What to work on: Write out the lines from the one holding "Where should I click to: Expand" through the one holding "Action: [x=1015, y=29]", inclusive, exactly as they appear, without the pictures.

Input for this task:
§ §

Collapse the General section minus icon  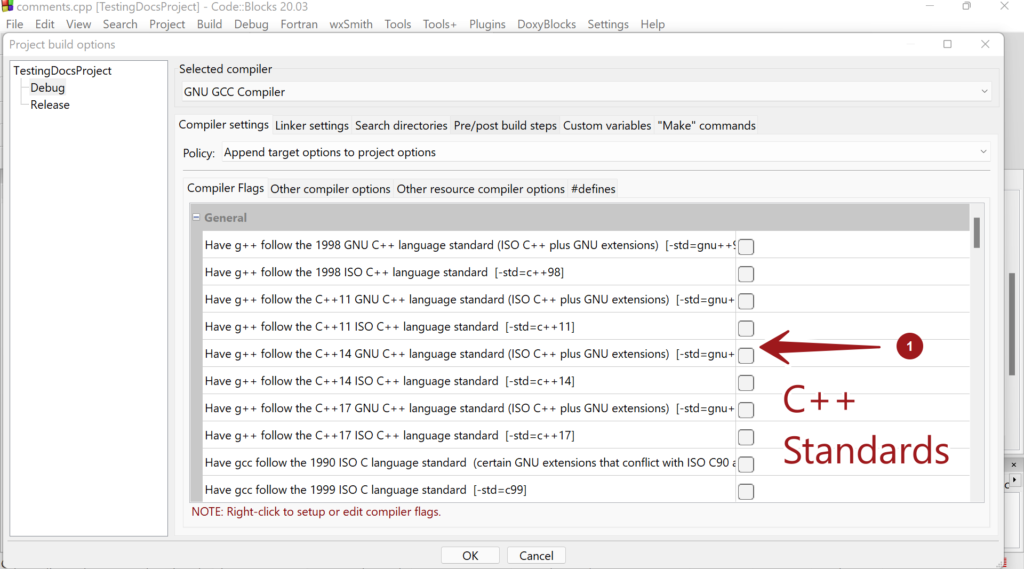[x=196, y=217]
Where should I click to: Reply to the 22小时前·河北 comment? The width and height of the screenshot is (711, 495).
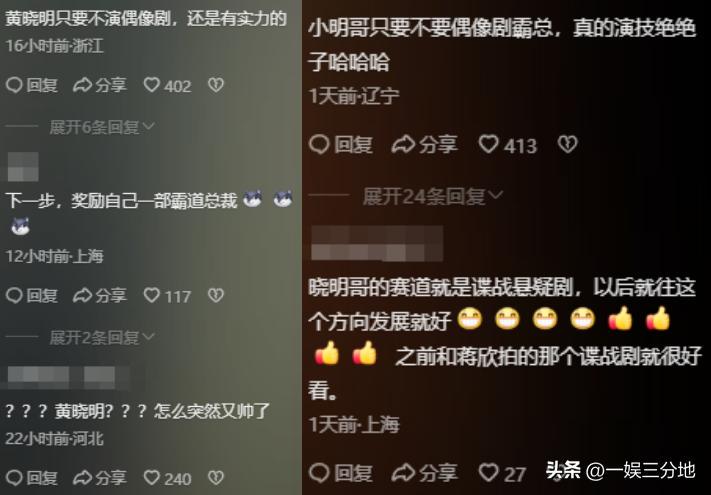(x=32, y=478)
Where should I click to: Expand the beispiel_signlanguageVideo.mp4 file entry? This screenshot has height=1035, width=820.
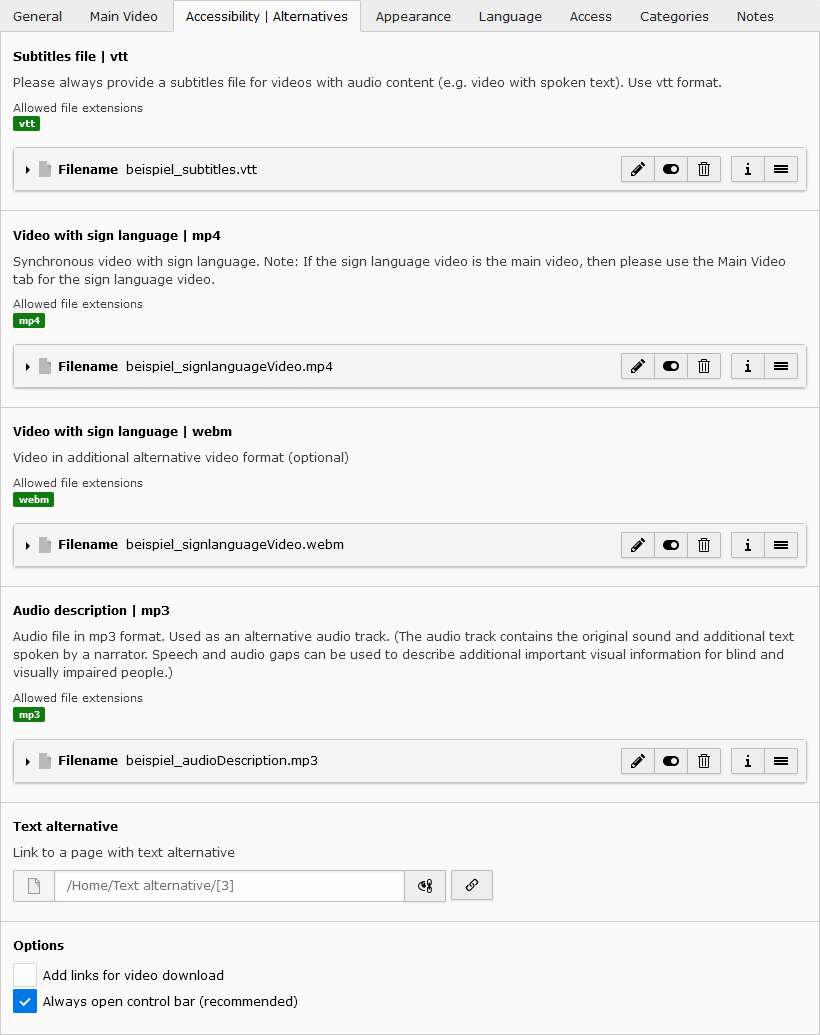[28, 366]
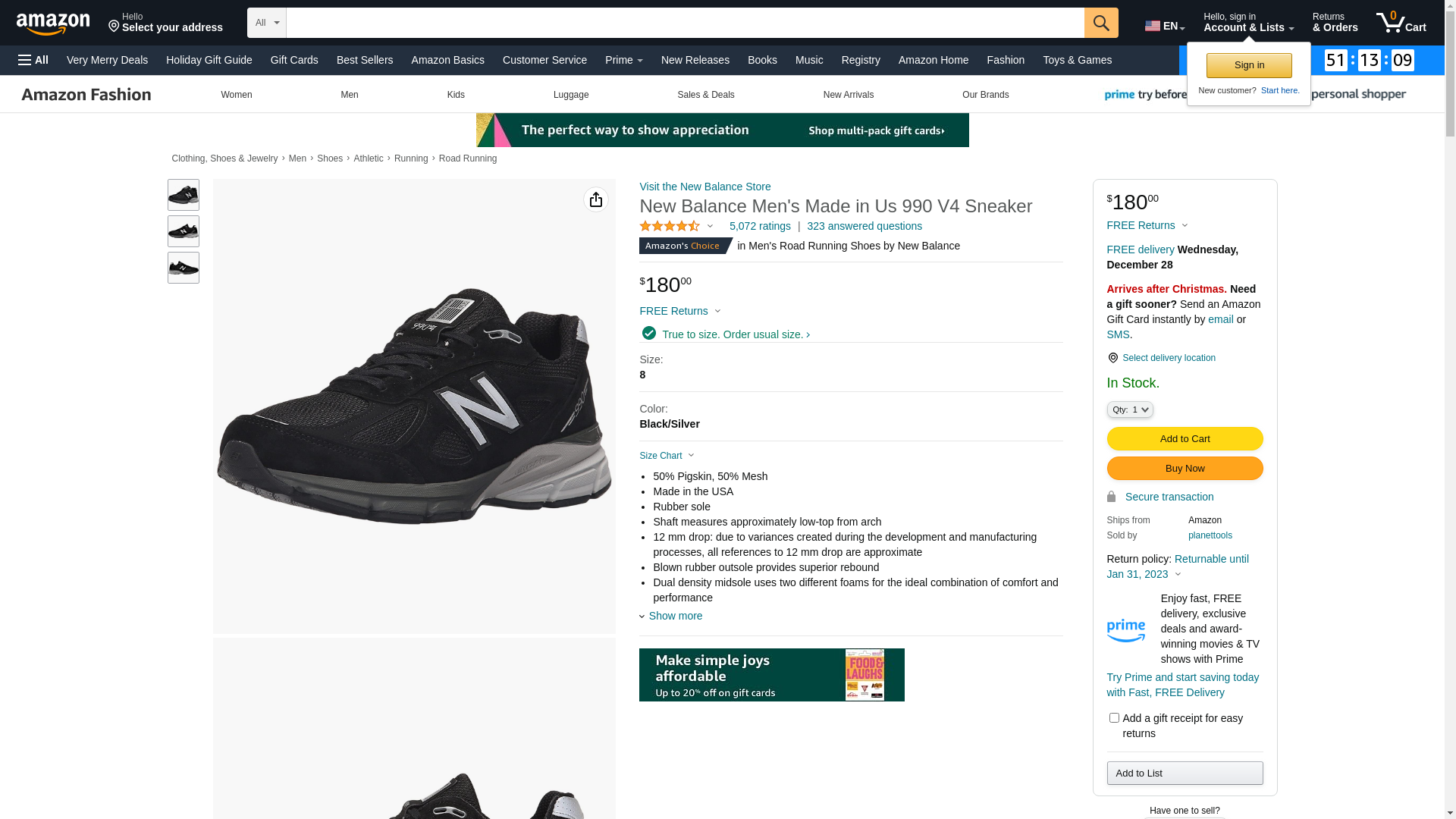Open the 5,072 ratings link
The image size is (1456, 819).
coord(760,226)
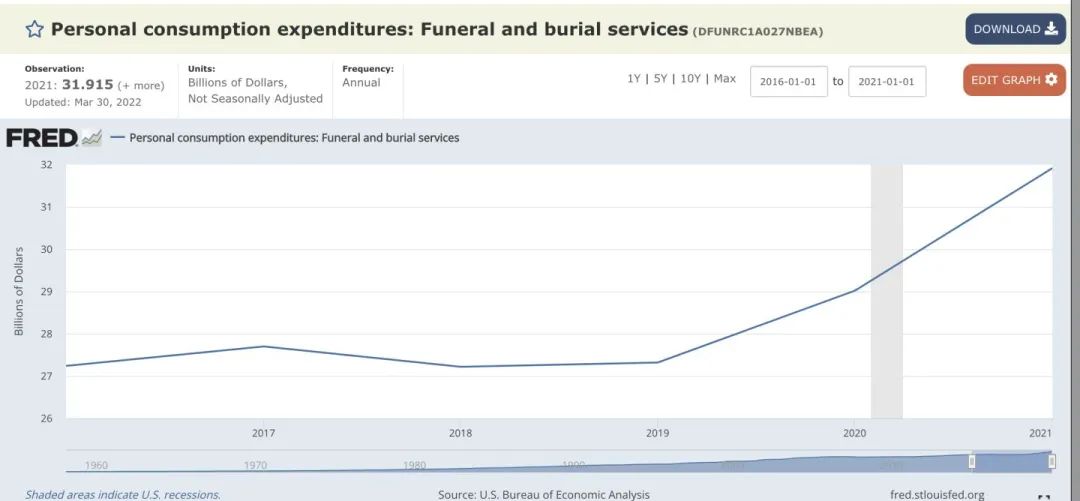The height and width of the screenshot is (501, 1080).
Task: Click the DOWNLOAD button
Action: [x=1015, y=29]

§ §

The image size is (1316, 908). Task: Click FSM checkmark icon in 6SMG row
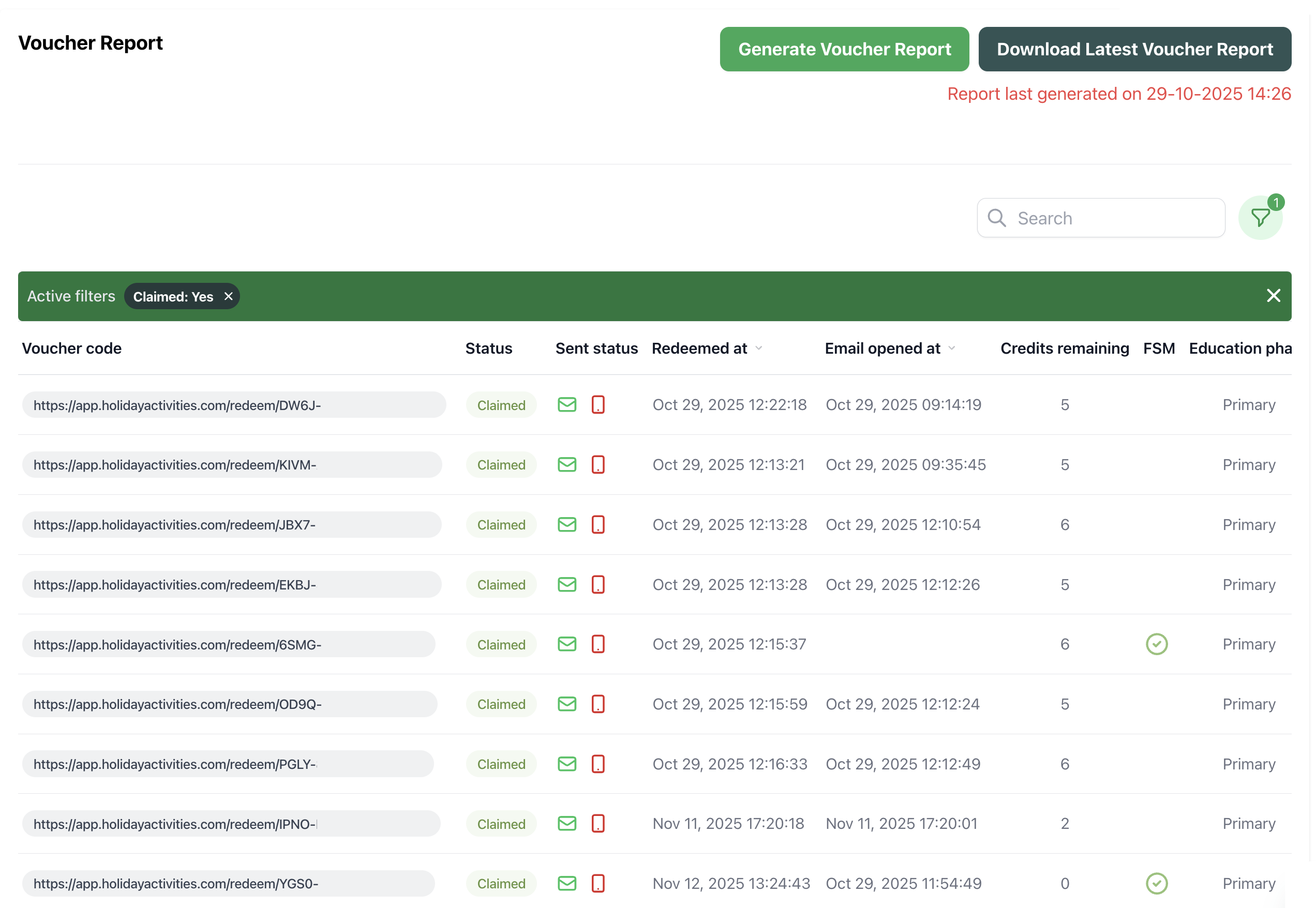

§ §

Result of this task:
Where should I click to: Expand the beispiel_signlanguageVideo.mp4 file entry? This screenshot has height=1035, width=820.
[28, 366]
Open the 5,072 ratings link
The image size is (1456, 819).
coord(760,226)
The height and width of the screenshot is (501, 1080).
Task: Click the DOWNLOAD button
Action: [x=1015, y=29]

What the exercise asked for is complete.